Occupy Wall Street continues on. The politicians must be getting worried at this point, two months in and people are not letting up. I'm sure no one expected the 'ADD-Twitter-Post-MTV' generation to have this kind of staying power.

OWS has gone from being branded a 'bunch of communists' and being told to 'get a job' to now being seen as a bunch of people 'determined to change the system' - ironically, this is why people voted for Obama (he was suppose to be changing the system). OWS is quickly becoming a vehicle for those disappointed that Obama did not bring hope or change to the country (at least I think it is).

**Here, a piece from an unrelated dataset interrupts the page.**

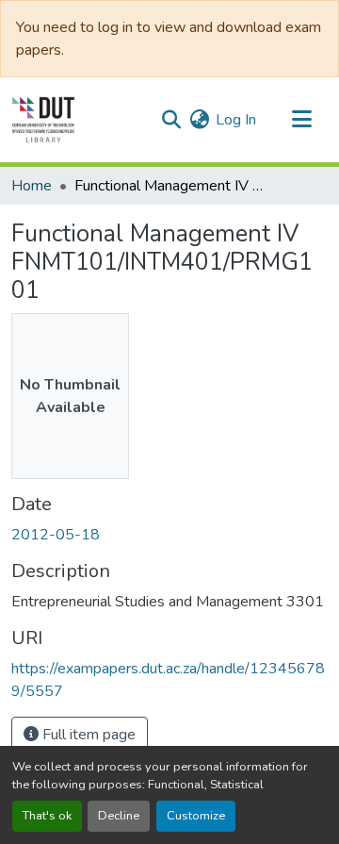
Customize (196, 815)
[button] (43, 119)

Anyway, some interesting videos associated with OWS that caught my attention this week:

Pepper spray makes a return. Student protesters get doused by the cops.



84 year old protester gets pepper sprayed by the police.
(Really? spraying old ladies might go down as one of the dumbest PR moves of the police yet.)



Ok, now this is amazing. I don't know how they did this, but this is top-notch marketing tactics right here. OWS used a projector of some kind - very Batman-esque - to project a message on the Verizon Building in New York while protesters were marching towards the Brooklyn Bridge.






A protester's dog and a police officer's horse play around at OWS (if only humans got along so well).



And perhaps one of the most telling videos that sums up what is going on with OWS is the video of a Retired Police Chief who joined OWS and who the police actually arrested.

You know things are upside down when you have police arresting police. If that's not a warning to politicians that over the long run using the police to squash the protesters will be a failed strategy, I don't know what is.






As this PR war for the hearts and minds of Americans plays out, right now I'd say OWS is winning the war. Not decisively just yet, there's still plenty of folks that don't support or like them, but those numbers are less today than they were two months ago.